### What is being asked
Tell me how many lines in the entries below contain the word "Open"; reply with the number and nothing else.

### Data to process
________________________
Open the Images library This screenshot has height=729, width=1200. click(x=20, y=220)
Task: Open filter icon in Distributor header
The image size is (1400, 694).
________________________
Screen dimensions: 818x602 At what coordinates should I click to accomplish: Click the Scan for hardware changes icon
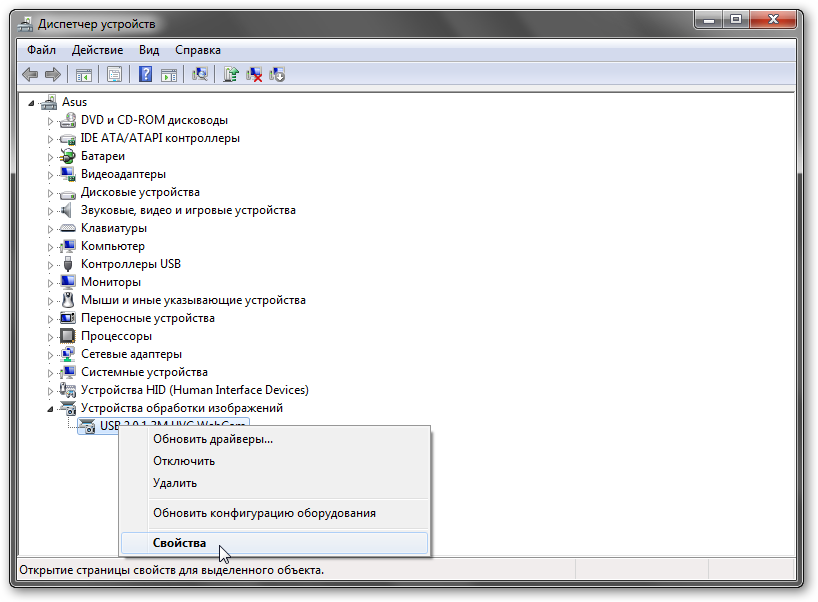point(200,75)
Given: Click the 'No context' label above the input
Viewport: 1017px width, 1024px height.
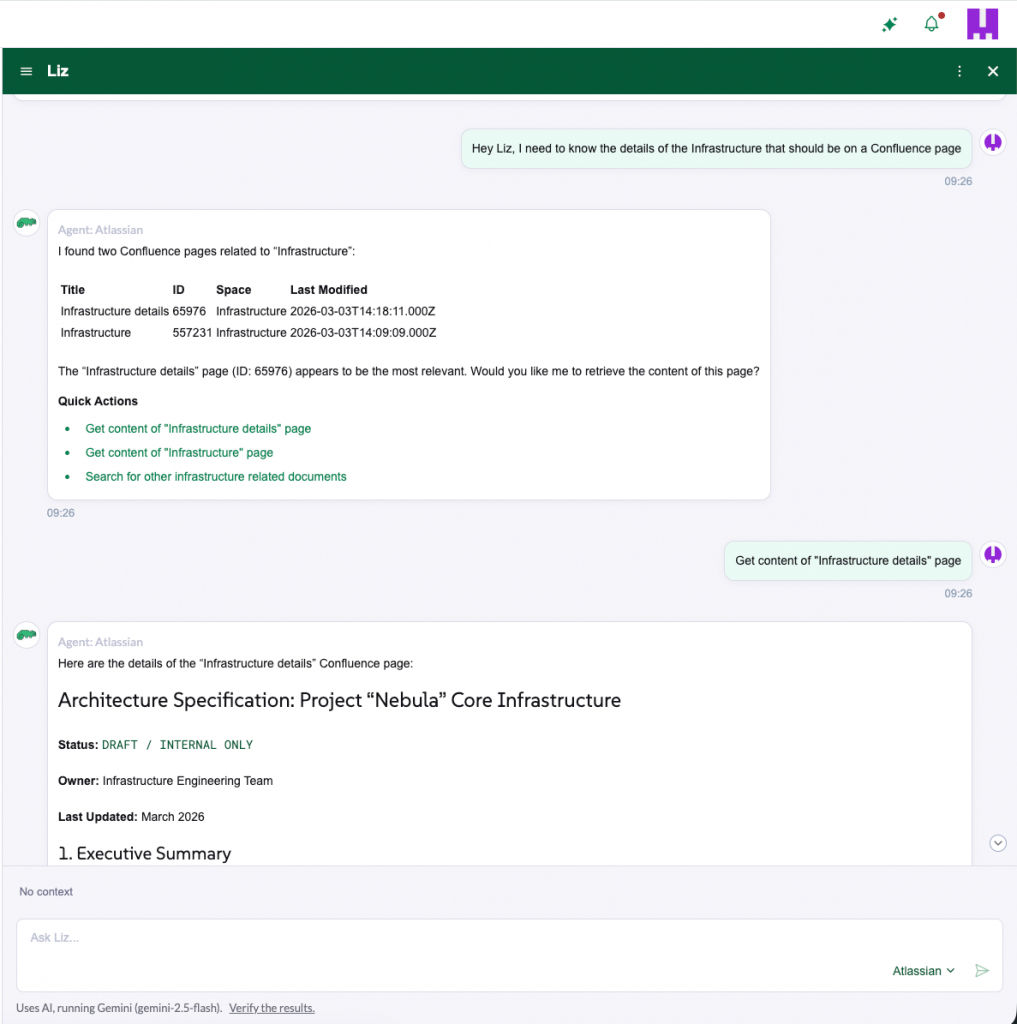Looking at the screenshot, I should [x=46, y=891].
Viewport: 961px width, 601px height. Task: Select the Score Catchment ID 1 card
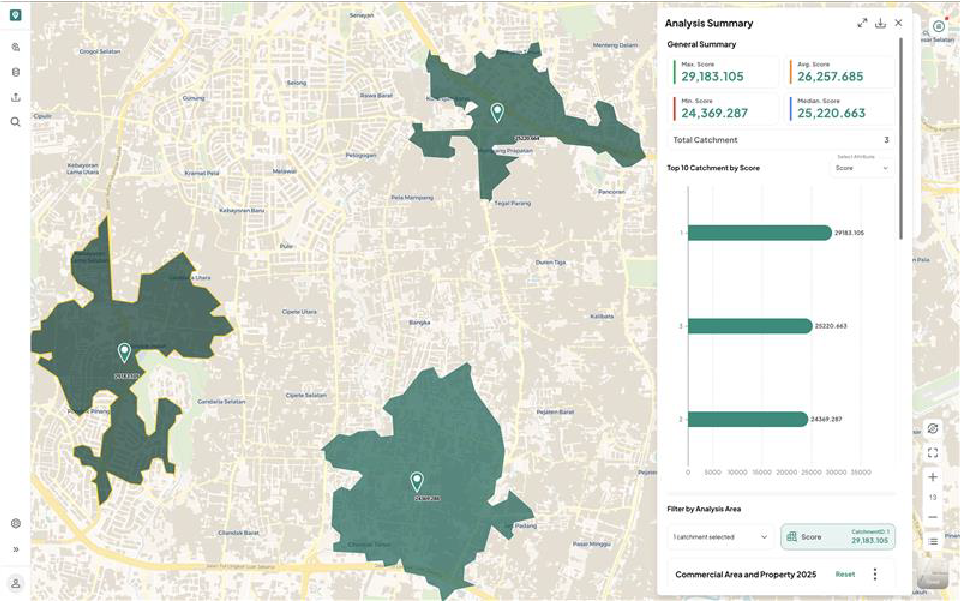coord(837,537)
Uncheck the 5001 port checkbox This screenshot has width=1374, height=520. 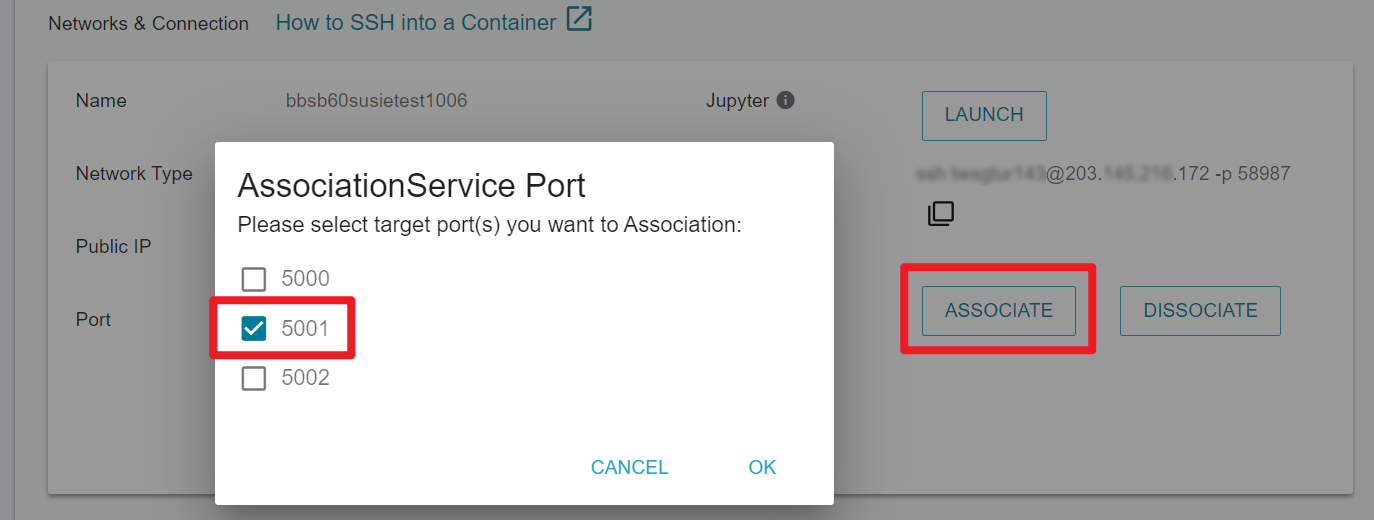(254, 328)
________________________
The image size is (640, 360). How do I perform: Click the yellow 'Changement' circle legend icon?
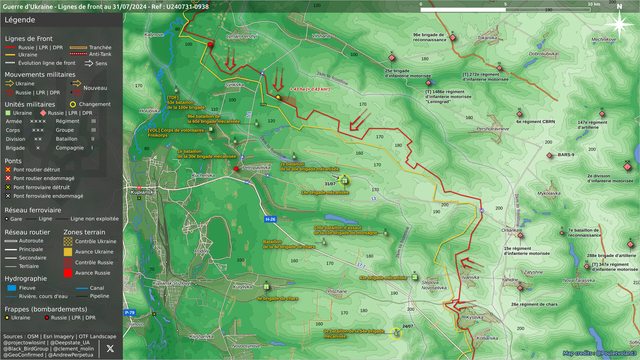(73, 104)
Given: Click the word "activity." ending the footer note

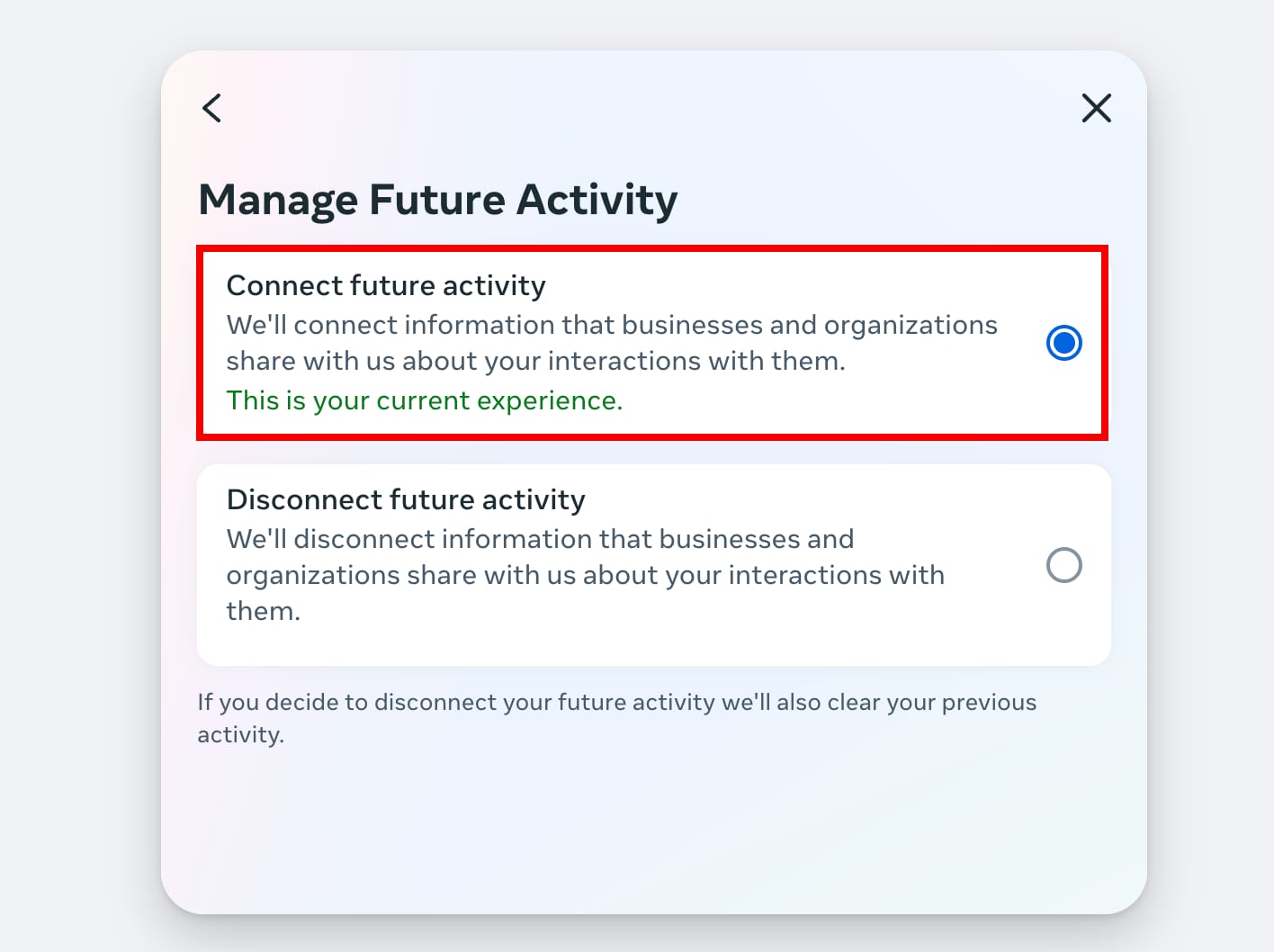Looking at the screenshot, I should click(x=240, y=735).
________________________
### Exercise response
2